--- What to do ---
Please copy the entries below word for word, beginning with the very first line and stopping after the line that contains "tap(375, 30)". Leave the pictures out of your copy.

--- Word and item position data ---
::::
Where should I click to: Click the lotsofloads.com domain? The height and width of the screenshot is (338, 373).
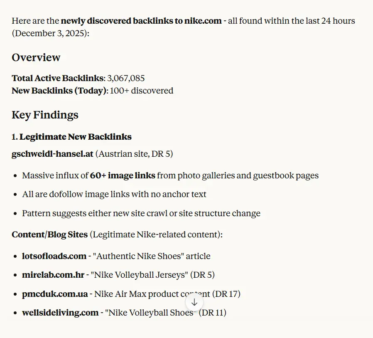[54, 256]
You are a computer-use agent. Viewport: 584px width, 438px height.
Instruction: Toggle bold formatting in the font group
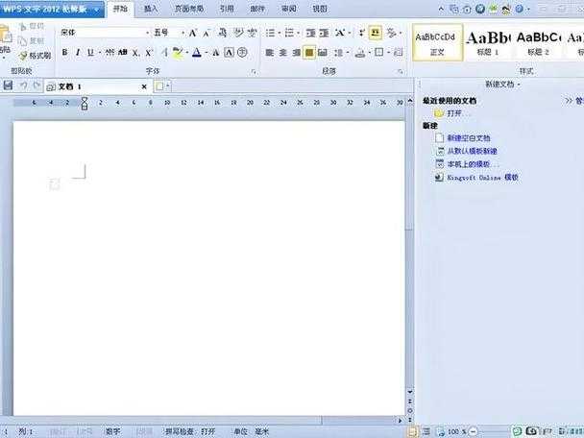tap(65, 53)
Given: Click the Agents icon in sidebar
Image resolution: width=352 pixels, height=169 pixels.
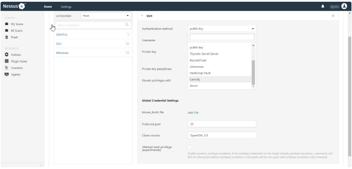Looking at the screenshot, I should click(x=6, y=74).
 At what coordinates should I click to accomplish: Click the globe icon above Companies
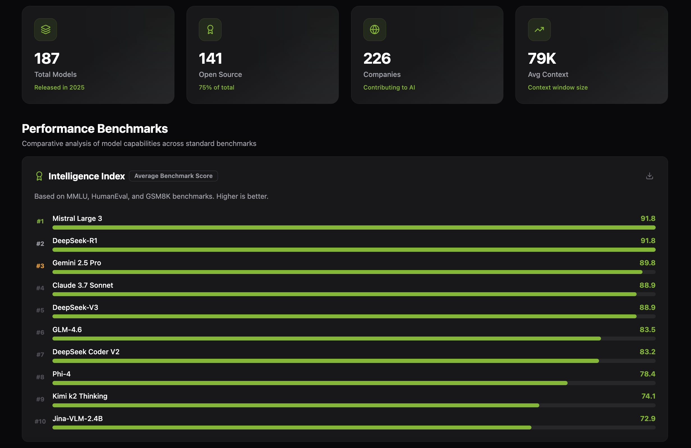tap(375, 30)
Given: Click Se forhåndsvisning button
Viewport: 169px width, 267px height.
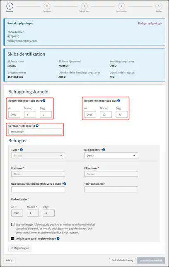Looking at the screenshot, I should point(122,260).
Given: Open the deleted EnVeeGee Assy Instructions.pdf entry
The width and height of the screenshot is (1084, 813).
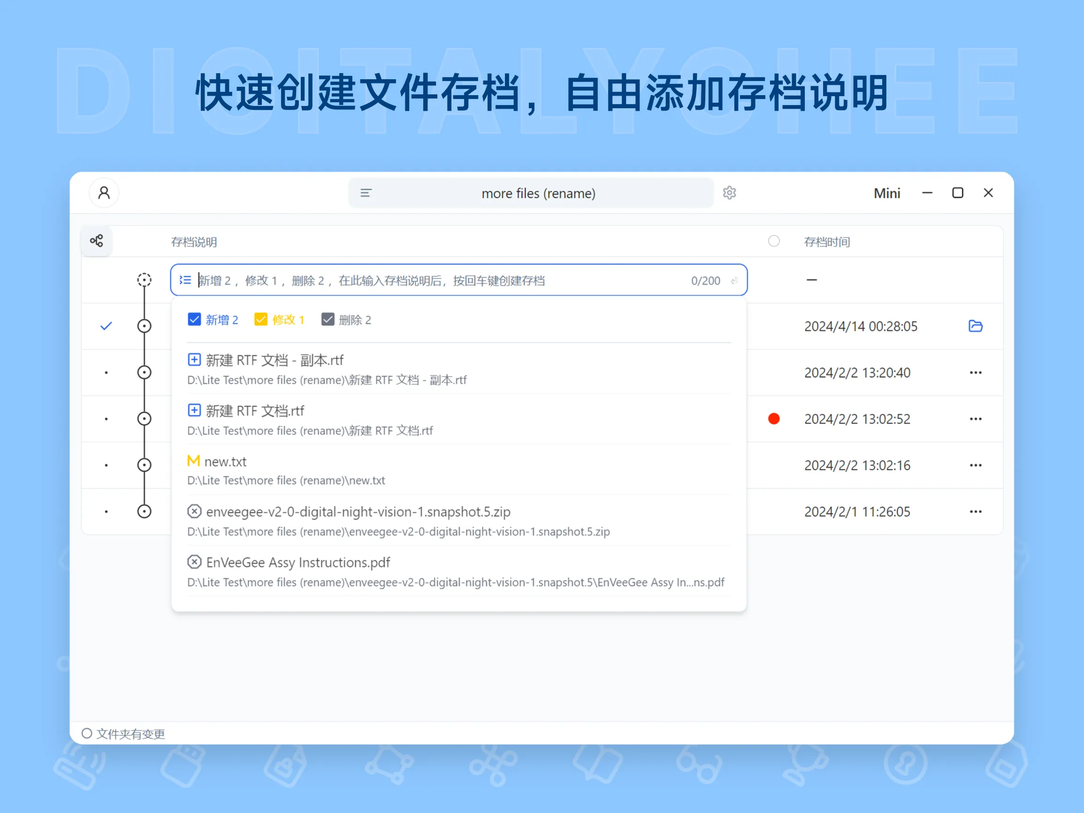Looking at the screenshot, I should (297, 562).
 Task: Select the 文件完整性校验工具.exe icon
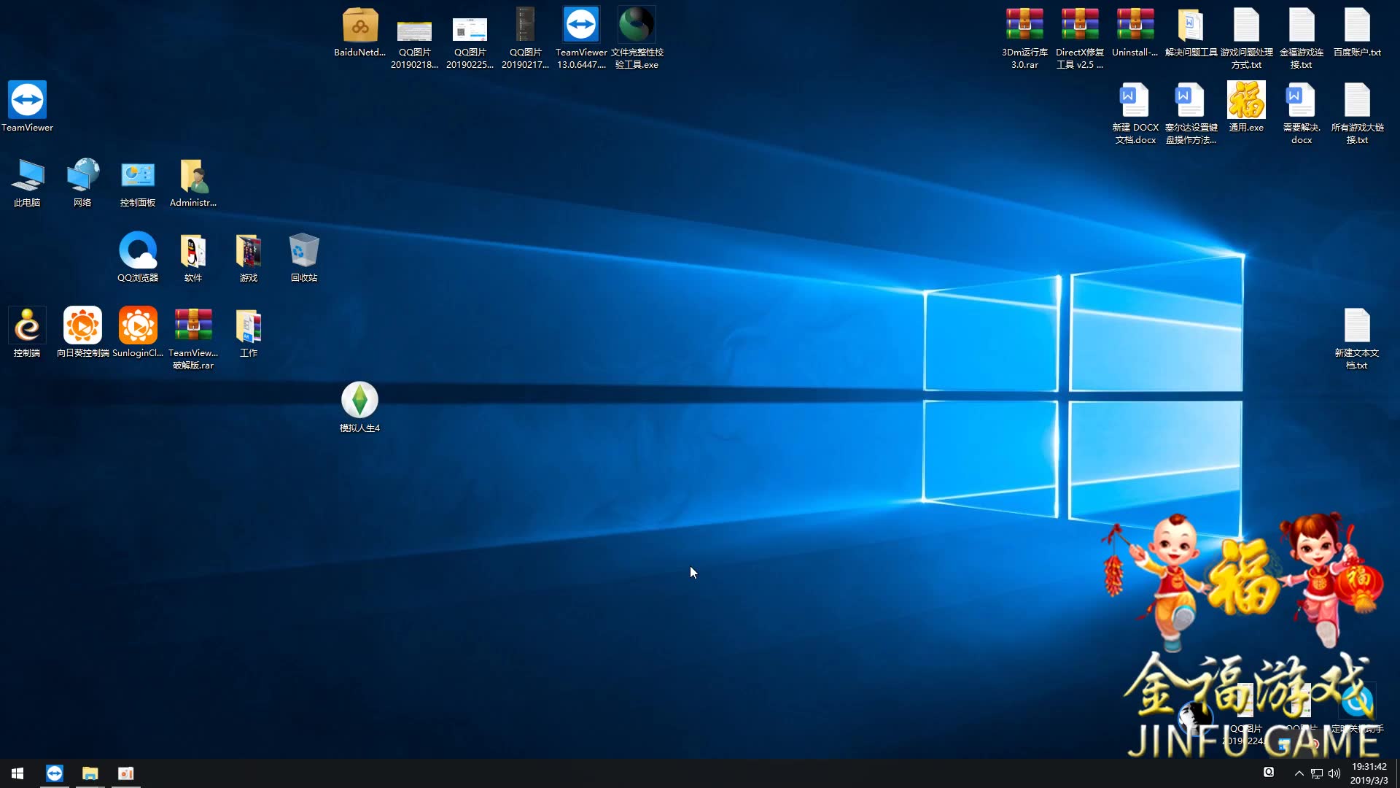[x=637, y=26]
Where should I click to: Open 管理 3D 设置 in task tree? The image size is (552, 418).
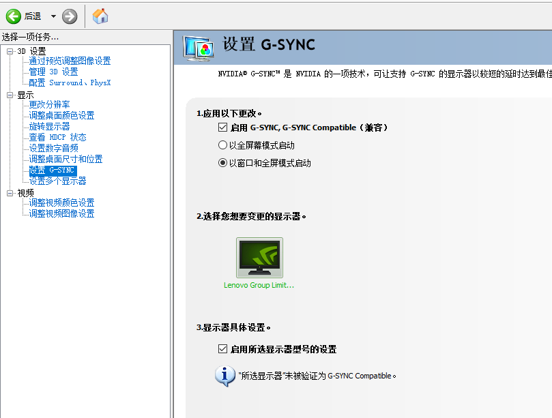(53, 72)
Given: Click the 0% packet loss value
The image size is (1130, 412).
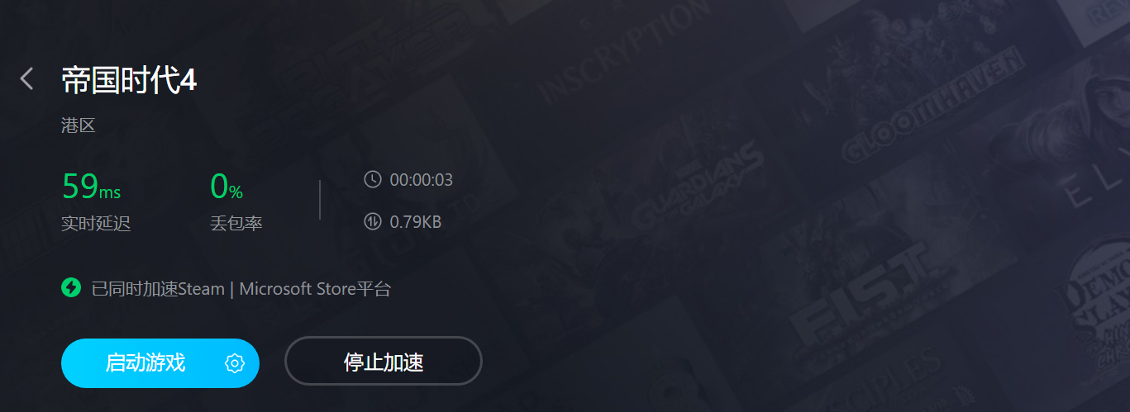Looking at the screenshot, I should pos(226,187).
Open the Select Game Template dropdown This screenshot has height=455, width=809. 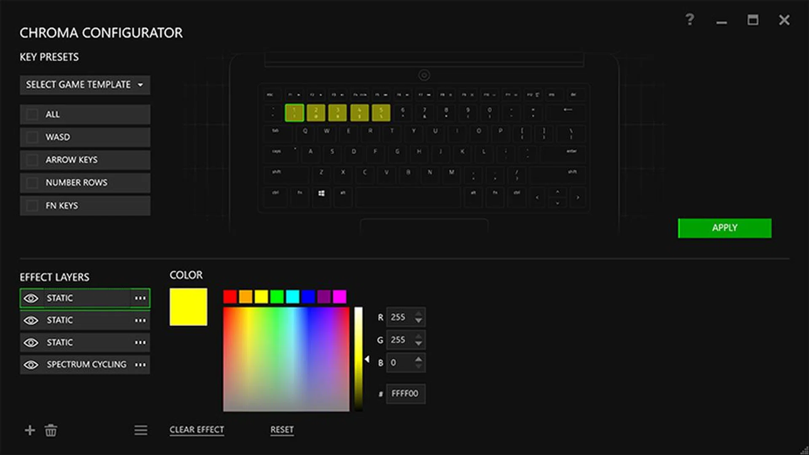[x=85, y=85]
::::
--- Exercise result ---
Where should I click to: Click the lotsofloads.com domain? The height and width of the screenshot is (338, 373).
[54, 256]
You are a computer-use agent. Viewport: 584px width, 438px height.
Instruction: Toggle bold formatting in the font group
tap(65, 53)
Given: Click the Agents icon in sidebar
Image resolution: width=352 pixels, height=169 pixels.
Looking at the screenshot, I should click(x=6, y=74).
 At what coordinates should I click to accomplish: Click the globe icon above Companies
tap(375, 30)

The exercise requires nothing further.